> EXERCISE DETAILS
Would you please set down the entries below exactly as shown?

[Items from a data source]

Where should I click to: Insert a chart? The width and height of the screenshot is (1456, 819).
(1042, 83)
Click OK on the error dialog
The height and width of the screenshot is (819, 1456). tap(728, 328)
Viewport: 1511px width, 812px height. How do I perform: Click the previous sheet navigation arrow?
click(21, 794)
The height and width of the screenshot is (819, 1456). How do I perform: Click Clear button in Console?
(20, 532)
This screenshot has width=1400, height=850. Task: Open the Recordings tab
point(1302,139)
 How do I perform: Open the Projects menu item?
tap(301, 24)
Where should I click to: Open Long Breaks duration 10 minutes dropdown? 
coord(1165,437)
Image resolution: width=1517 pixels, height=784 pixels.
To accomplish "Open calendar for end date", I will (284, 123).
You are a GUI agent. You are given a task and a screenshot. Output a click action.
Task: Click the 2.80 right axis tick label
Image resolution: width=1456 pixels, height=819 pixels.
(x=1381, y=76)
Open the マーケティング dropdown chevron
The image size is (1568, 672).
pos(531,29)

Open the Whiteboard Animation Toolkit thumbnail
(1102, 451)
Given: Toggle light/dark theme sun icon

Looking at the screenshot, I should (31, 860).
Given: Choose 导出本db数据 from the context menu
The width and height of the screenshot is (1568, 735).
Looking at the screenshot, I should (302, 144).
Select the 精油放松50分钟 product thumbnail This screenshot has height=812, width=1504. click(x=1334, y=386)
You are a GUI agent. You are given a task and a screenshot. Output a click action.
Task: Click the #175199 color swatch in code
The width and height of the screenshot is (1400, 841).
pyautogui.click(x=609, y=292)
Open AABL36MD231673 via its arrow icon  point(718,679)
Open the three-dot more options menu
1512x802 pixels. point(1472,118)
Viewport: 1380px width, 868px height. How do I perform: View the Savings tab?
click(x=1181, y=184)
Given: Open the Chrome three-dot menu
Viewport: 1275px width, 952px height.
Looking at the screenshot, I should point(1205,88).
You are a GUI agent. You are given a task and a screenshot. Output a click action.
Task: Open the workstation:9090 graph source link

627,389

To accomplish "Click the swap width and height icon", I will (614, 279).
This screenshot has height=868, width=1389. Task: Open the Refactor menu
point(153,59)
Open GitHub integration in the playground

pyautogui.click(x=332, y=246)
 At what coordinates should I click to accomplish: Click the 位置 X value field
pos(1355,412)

> COMPLETED EXERCISE
Where should I click to: Insert a chart? The width and height of the screenshot is (1456, 819).
(1042, 83)
Click OK on the error dialog
The height and width of the screenshot is (819, 1456). tap(728, 328)
Viewport: 1511px width, 812px height. How do I perform: Click the previous sheet navigation arrow?
click(21, 794)
The height and width of the screenshot is (819, 1456). How do I perform: Click Clear button in Console?
(20, 532)
This screenshot has width=1400, height=850. Task: Open the Recordings tab
point(1302,139)
 How do I perform: Open the Projects menu item?
tap(301, 24)
Where should I click to: Open Long Breaks duration 10 minutes dropdown? 
coord(1165,437)
Image resolution: width=1517 pixels, height=784 pixels.
To accomplish "Open calendar for end date", I will (284, 123).
You are a GUI agent. You are given a task and a screenshot. Output a click action.
Task: Click the 2.80 right axis tick label
Image resolution: width=1456 pixels, height=819 pixels.
(x=1381, y=76)
Open the マーケティング dropdown chevron
The image size is (1568, 672).
pos(531,29)

Open the Whiteboard Animation Toolkit thumbnail
(1102, 451)
Given: Toggle light/dark theme sun icon

Looking at the screenshot, I should (31, 860).
Given: Choose 导出本db数据 from the context menu
The width and height of the screenshot is (1568, 735).
Looking at the screenshot, I should (302, 144).
Select the 精油放松50分钟 product thumbnail This screenshot has height=812, width=1504. click(x=1334, y=386)
You are a GUI agent. You are given a task and a screenshot. Output a click action.
Task: Click the #175199 color swatch in code
The width and height of the screenshot is (1400, 841).
pyautogui.click(x=609, y=292)
Open AABL36MD231673 via its arrow icon  point(718,679)
Open the three-dot more options menu
1512x802 pixels. point(1472,118)
Viewport: 1380px width, 868px height. How do I perform: View the Savings tab?
click(x=1181, y=184)
Given: Open the Chrome three-dot menu
Viewport: 1275px width, 952px height.
Looking at the screenshot, I should point(1205,88).
You are a GUI agent. You are given a task and a screenshot. Output a click action.
Task: Open the workstation:9090 graph source link

627,389

To accomplish "Click the swap width and height icon", I will (614, 279).
This screenshot has height=868, width=1389. Task: Open the Refactor menu
point(153,59)
Open GitHub integration in the playground

pyautogui.click(x=332, y=246)
 At what coordinates should I click to accomplish: Click the 位置 X value field
pos(1355,412)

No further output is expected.